- _Exercise directions_
What is needed is an exact repetition of the lines below, from the first one through the one holding "You are a computer-use", with no pictures and nothing else.

[Collected data entries]
------------------------------------------------

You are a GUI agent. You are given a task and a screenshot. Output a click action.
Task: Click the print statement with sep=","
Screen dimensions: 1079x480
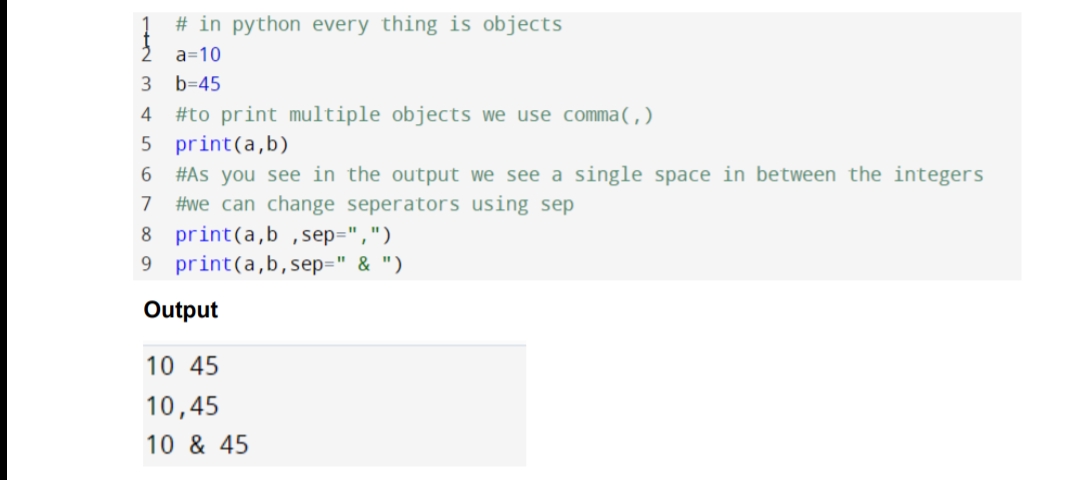(284, 235)
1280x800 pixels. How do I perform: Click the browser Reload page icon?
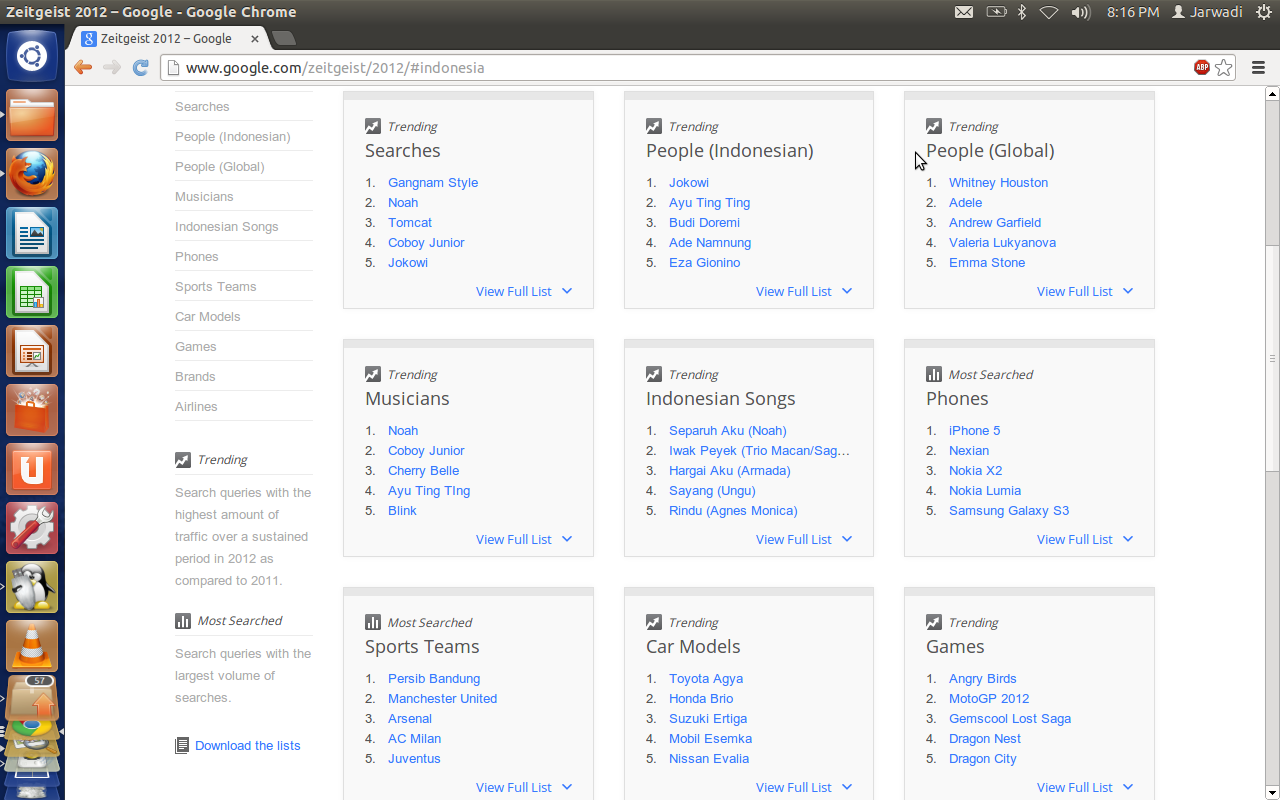click(x=141, y=68)
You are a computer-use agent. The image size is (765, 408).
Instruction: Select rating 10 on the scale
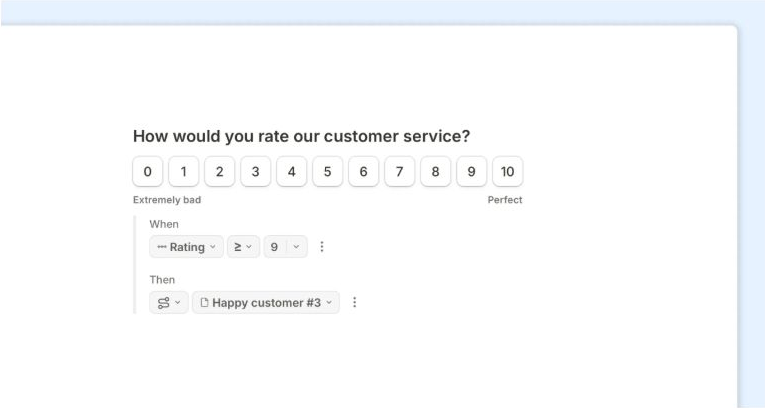[x=507, y=171]
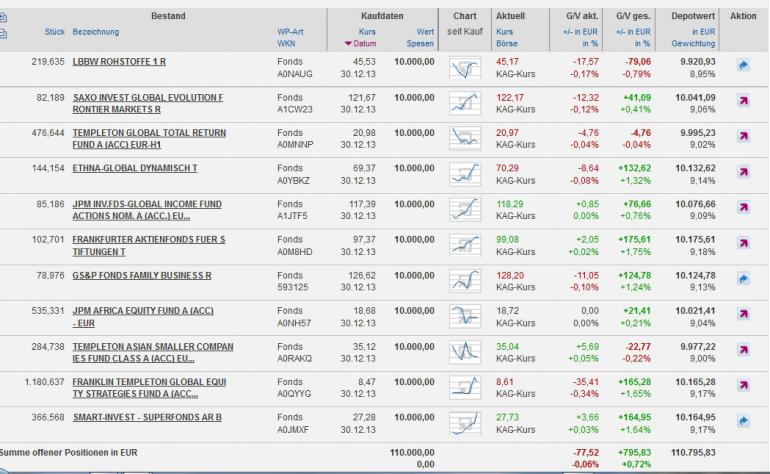Sort by the Spesen header
The height and width of the screenshot is (474, 770).
point(425,44)
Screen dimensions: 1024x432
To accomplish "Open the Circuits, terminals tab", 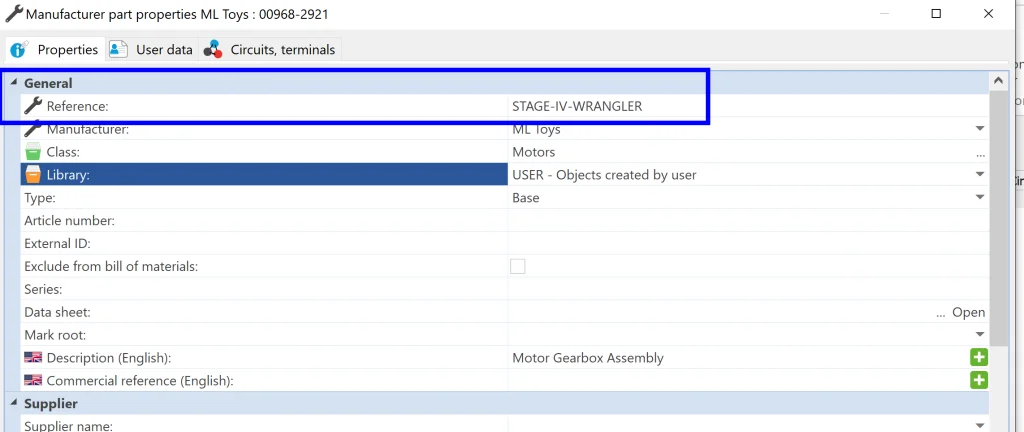I will pos(272,49).
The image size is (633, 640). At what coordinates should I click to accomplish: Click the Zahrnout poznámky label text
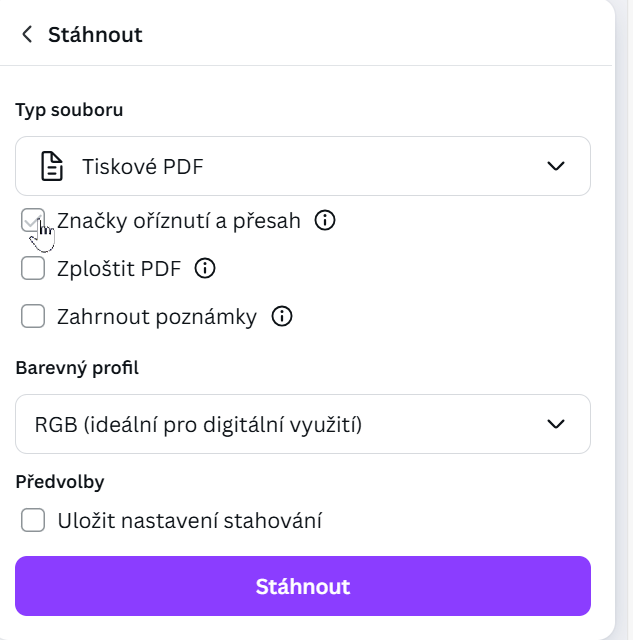[x=157, y=317]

------------------------------------------------

- _Answer section_
You are a GUI agent. You are given a task and a screenshot. Output a click action.
Task: Click the print statement with sep=","
Screen dimensions: 1079x480
(284, 235)
1280x800 pixels. How do I perform: Click the browser Reload page icon?
click(x=141, y=68)
You are a computer-use agent. The image size is (765, 408).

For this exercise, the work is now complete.